CTU, or the clinical teaching unit, has earned the reputation of being the toughest rotation in the third year of medical school. This is due to a combination of 80-120 hour work weeks, the excess of scut work that has to be done, the sudden responsibility of having our own patient’s to look after, and the constant barrage of questions that we likely don’t know the answer to in front of a large audience (AKA pimping). I have just finished my six-week block of CTU, and I can’t believe how fast the time went by.
CTU is like a less glamorous version of JD’s life on the show Scrubs. The details vary in location, but I think most places share the same basic format.
The days start at 7:30AM, where students often drop-in to pre-round on their patients. From 8:00-9:00, there is morning report. The team then meets from 9:00-10:00 to catch everyone up on their patients. From 10:00-12:00, you see your patients, until 12:30, when instead of lunch you have an hour of teaching. The rest of the afternoon consists of more rounding on patients, teaching, and team meetings. Usually you get to go home at 6:00PM, unless you are on call, which means you are staying until about 12:30PM the next day. That’s the quick and dirty.
Overall, it really wasn’t as bad as everyone made it out to seem. In fact, a lot of it I enjoyed. There is really cool stuff to learn, I loved the people I worked with, and I made some great connections with my patients. The biggest set-back was having all of our exams at the end of the block, so we often had to spend the evenings (or between rounding) studying.

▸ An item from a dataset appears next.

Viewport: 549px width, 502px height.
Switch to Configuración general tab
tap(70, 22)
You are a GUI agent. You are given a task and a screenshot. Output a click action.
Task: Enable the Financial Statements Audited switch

For anyone reading this who has a CTU rotation coming-up, there are a few survival tips that can really make life easier. They seem pretty obvious, but you’d be surprised how greatly things can change when you’ve been on call for 30 hours strait, and being paged at 4:30AM about a patient’s oxygen mask falling off.

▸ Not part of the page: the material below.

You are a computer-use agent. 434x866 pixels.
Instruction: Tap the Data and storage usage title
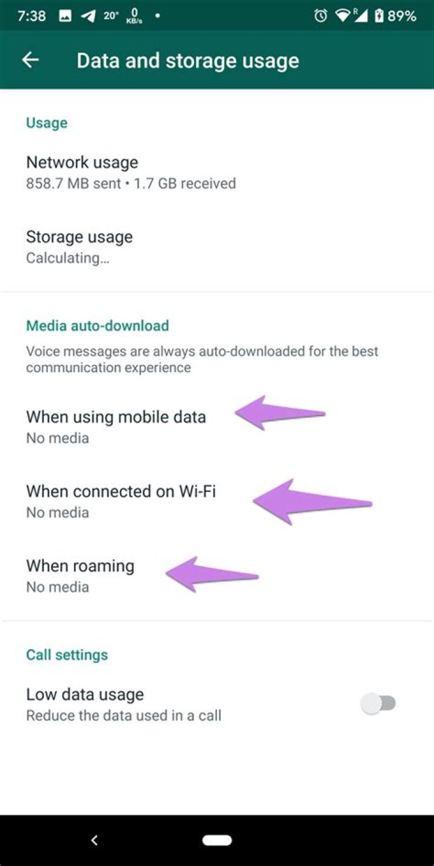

Tip number one: always be super friendly. To everyone. You are going to be working long hours, usually with the same people. Everyone will be tired and overworked, and everyone will appreciate having a genuine and kind person to work with. Trust me, not only will it make your day better, but people will repay your kindness by making your life easier. Number two: be prepared to work long and hard hours. Do what you can to help make the life of your residents easier. This is one of the few rotations where you can actually help, as opposed to mostly being a hazard. Number three: make the most of learning opportunities. You will get the opportunity to not only gain huge amounts of knowledge, but also to master physical exam skills. This is one of the few rotations where you can do this, and nothing is expected from us at this point. I would much rather admit to not finding someone’s JVP now, than at 3:30AM as a resident. Lastly, don’t give-up on your hobbies/social life. It is a challenging six weeks, but having something to look forward to when you get home is key. Medicine is a marathon, not a sprint!